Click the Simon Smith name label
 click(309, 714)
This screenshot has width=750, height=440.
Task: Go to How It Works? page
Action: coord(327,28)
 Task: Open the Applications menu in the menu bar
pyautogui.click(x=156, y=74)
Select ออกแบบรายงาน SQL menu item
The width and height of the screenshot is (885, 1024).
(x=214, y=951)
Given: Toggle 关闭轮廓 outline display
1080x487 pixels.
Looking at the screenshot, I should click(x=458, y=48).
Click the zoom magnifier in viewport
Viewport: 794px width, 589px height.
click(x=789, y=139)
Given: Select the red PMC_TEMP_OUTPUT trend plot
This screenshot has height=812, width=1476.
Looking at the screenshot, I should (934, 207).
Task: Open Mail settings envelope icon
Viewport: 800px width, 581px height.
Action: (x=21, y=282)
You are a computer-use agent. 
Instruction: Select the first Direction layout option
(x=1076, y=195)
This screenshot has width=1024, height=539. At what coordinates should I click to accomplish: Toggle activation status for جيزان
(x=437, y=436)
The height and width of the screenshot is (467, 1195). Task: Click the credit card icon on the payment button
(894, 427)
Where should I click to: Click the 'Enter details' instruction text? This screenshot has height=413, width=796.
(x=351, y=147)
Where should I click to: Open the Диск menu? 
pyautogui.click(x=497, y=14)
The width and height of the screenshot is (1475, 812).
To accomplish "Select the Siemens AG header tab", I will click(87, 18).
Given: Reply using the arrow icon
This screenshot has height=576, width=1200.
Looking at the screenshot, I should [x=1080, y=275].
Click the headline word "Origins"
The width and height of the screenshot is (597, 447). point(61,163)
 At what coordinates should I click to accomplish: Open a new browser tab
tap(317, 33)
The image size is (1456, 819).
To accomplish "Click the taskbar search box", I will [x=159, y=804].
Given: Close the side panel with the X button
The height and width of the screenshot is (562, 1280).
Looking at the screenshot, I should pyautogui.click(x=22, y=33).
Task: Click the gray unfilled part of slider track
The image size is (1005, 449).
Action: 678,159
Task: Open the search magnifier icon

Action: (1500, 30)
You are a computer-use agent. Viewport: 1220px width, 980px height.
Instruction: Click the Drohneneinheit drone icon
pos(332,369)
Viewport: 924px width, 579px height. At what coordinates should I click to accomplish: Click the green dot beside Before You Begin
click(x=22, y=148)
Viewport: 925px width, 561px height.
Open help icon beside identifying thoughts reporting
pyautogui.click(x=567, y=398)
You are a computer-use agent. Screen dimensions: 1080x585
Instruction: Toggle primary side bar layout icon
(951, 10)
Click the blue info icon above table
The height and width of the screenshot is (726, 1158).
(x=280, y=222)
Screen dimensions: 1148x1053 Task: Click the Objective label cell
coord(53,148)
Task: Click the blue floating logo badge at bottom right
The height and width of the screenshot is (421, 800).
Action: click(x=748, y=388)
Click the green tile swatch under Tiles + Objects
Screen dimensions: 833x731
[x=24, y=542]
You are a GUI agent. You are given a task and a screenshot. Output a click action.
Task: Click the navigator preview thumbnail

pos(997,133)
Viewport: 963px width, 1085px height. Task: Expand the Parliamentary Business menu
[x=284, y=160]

_ _ _ _ _

◆ TASK TO COMPLETE:
Copy out the items that open with the line containing "Task: Open the Applications" and close with the line containing "(x=351, y=147)", including both of those lines, reproducing every character unchanged.

◆ RESPONSE TO THIS TASK:
 Task: Open the Applications menu in the menu bar
pyautogui.click(x=156, y=74)
Select ออกแบบรายงาน SQL menu item
The width and height of the screenshot is (885, 1024).
(x=214, y=951)
Given: Toggle 关闭轮廓 outline display
1080x487 pixels.
Looking at the screenshot, I should click(x=458, y=48).
Click the zoom magnifier in viewport
Viewport: 794px width, 589px height.
click(x=789, y=139)
Given: Select the red PMC_TEMP_OUTPUT trend plot
This screenshot has height=812, width=1476.
Looking at the screenshot, I should (934, 207).
Task: Open Mail settings envelope icon
Viewport: 800px width, 581px height.
Action: (x=21, y=282)
You are a computer-use agent. 
Instruction: Select the first Direction layout option
(x=1076, y=195)
This screenshot has width=1024, height=539. At what coordinates should I click to accomplish: Toggle activation status for جيزان
(x=437, y=436)
The height and width of the screenshot is (467, 1195). Task: Click the credit card icon on the payment button
(894, 427)
Where should I click to: Click the 'Enter details' instruction text? This screenshot has height=413, width=796.
(x=351, y=147)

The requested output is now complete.